**Records shown**
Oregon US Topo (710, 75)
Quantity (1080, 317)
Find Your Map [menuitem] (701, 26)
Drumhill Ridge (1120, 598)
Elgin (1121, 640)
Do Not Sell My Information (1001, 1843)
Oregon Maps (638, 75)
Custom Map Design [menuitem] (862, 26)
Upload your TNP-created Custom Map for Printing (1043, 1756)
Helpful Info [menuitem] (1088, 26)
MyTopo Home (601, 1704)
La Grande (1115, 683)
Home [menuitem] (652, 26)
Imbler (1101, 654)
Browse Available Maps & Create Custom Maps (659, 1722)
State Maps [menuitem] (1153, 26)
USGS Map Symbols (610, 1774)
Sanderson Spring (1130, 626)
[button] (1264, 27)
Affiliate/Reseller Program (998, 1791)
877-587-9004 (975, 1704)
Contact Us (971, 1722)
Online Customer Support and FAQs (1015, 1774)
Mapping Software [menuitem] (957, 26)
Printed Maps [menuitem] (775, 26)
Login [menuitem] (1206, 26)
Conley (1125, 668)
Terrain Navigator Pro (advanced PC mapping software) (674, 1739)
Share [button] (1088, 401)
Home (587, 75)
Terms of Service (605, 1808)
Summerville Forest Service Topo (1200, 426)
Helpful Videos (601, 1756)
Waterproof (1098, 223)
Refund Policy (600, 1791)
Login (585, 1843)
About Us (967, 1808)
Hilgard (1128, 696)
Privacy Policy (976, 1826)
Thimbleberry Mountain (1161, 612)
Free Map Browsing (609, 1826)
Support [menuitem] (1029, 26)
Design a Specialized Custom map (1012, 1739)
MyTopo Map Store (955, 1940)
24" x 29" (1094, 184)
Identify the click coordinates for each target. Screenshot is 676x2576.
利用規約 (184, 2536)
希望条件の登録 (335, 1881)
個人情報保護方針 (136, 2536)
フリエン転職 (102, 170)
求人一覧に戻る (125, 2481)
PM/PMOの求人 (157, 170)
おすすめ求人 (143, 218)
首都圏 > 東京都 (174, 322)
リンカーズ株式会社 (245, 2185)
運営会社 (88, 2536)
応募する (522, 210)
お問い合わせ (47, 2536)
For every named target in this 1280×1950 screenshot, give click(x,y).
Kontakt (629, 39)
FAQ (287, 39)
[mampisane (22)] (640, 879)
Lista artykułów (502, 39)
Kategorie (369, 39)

**Your objective**
Please reproduce the material word for word, starting at the line that contains "Find Your Map [menuitem] (701, 26)" and stopping after the line that contains "Conley (1125, 668)", with both of those lines included.

**The answer**
Find Your Map [menuitem] (701, 26)
Drumhill Ridge (1120, 598)
Elgin (1121, 640)
Do Not Sell My Information (1001, 1843)
Oregon Maps (638, 75)
Custom Map Design [menuitem] (862, 26)
Upload your TNP-created Custom Map for Printing (1043, 1756)
Helpful Info [menuitem] (1088, 26)
MyTopo Home (601, 1704)
La Grande (1115, 683)
Home [menuitem] (652, 26)
Imbler (1101, 654)
Browse Available Maps & Create Custom Maps (659, 1722)
State Maps [menuitem] (1153, 26)
USGS Map Symbols (610, 1774)
Sanderson Spring (1130, 626)
[button] (1264, 27)
Affiliate/Reseller Program (998, 1791)
877-587-9004 (975, 1704)
Contact Us (971, 1722)
Online Customer Support and FAQs (1015, 1774)
Mapping Software [menuitem] (957, 26)
Printed Maps [menuitem] (775, 26)
Login [menuitem] (1206, 26)
Conley (1125, 668)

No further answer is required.